## Document passage:
....
Although studies show childhood obesity rates leveling off, for certain ethnic groups they have climbed, according to a study published in the journal Pediatrics and reported by HealthDay News.

The bad news for black, Hispanic and American Indian girls is that they are two to three times more likely to have a higher body mass index (BMI) than white girls. (In fact, obesity rates for white girls decreased from a high in 2005.)

For the study, researchers from the University of California at San Francisco reviewed data on more than 8 million fifth, seventh and ninth graders who underwent school-based BMI screenings between 2001 and 2008 in that state.

Of the children studied, 46 percent were Latino, 33 percent white, almost 13 percent Asian, 8 percent black and less than 1 percent American Indian.

The data were separated into several BMI categories: overweight, obese and severely obese.

Scientists found that 38 percent of the kids were overweight, almost 20 percent were obese and 3.6 percent tipped the scales as being severely obese.
....
## What is needed:
Reproduce the childhood obesity passage verbatim, starting with "The data were" and going on through "being severely obese.".

## Listed records:
....
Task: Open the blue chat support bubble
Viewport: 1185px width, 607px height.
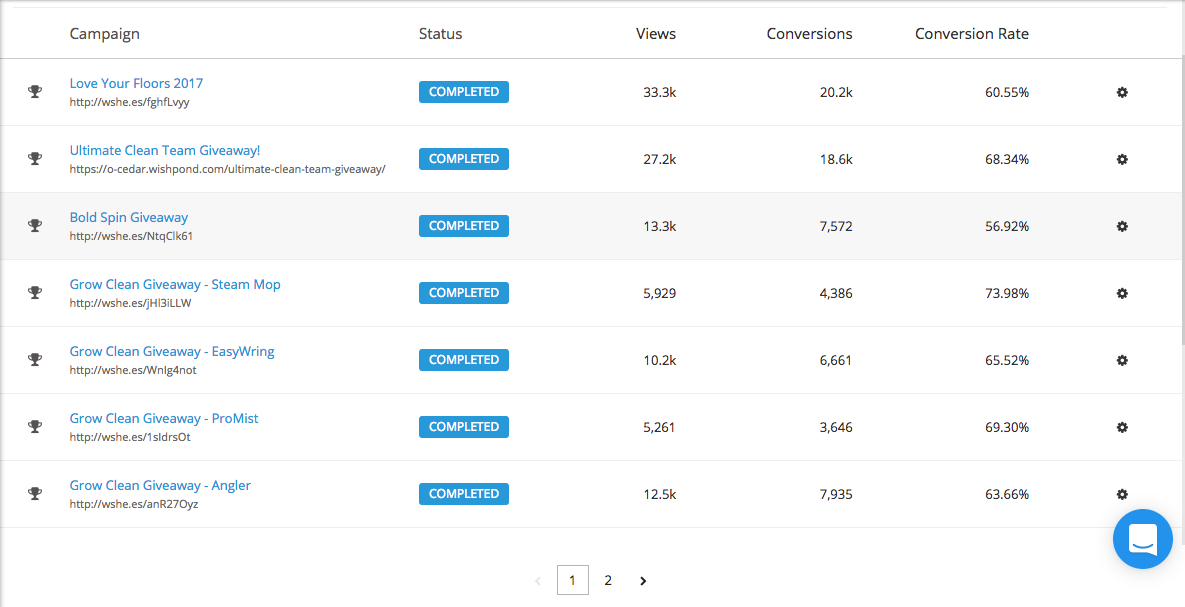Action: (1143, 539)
....
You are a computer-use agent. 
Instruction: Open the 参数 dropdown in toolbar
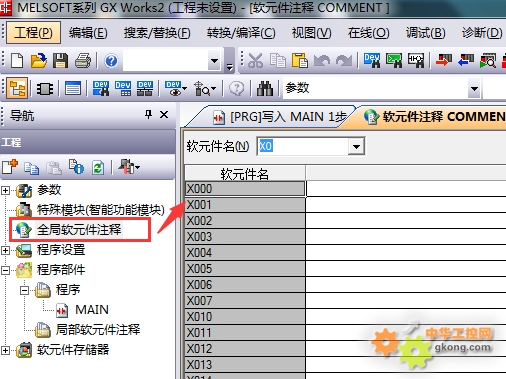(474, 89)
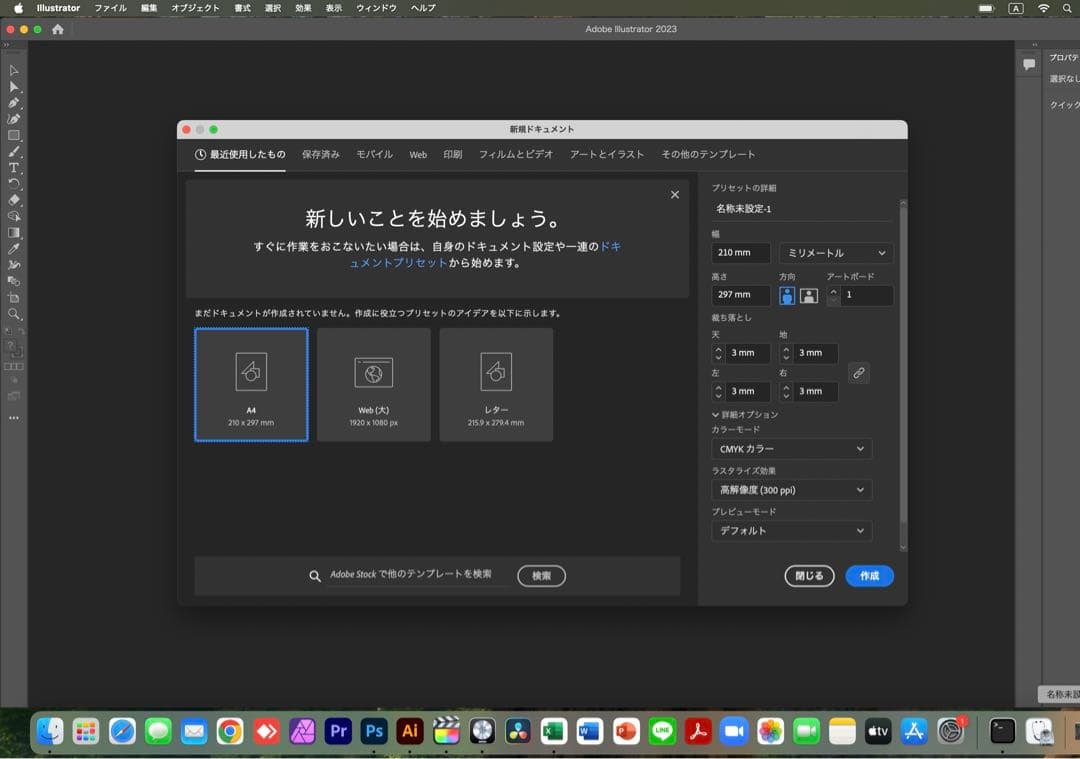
....
## Solution to the problem:
The data were separated into several BMI categories: overweight, obese and severely obese.

Scientists found that 38 percent of the kids were overweight, almost 20 percent were obese and 3.6 percent tipped the scales as being severely obese.